• Short problem
Convert the rows below into a Markdown table with the columns Index and Content. Put each line in order with its sequence number, and skip blank lines.

• Record list
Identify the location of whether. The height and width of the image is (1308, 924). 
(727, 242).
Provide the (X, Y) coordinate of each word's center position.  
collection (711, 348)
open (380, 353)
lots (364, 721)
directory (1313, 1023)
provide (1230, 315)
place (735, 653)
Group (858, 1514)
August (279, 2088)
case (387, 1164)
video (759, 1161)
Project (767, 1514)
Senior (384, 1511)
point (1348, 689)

• Solution to the exercise
| Index | Content |
|---|---|
| 1 | Identify the location of whether. The height and width of the image is (1308, 924).  |
| 2 | (727, 242). |
| 3 | Provide the (X, Y) coordinate of each word's center position.   |
| 4 | collection (711, 348) |
| 5 | open (380, 353) |
| 6 | lots (364, 721) |
| 7 | directory (1313, 1023) |
| 8 | provide (1230, 315) |
| 9 | place (735, 653) |
| 10 | Group (858, 1514) |
| 11 | August (279, 2088) |
| 12 | case (387, 1164) |
| 13 | video (759, 1161) |
| 14 | Project (767, 1514) |
| 15 | Senior (384, 1511) |
| 16 | point (1348, 689) |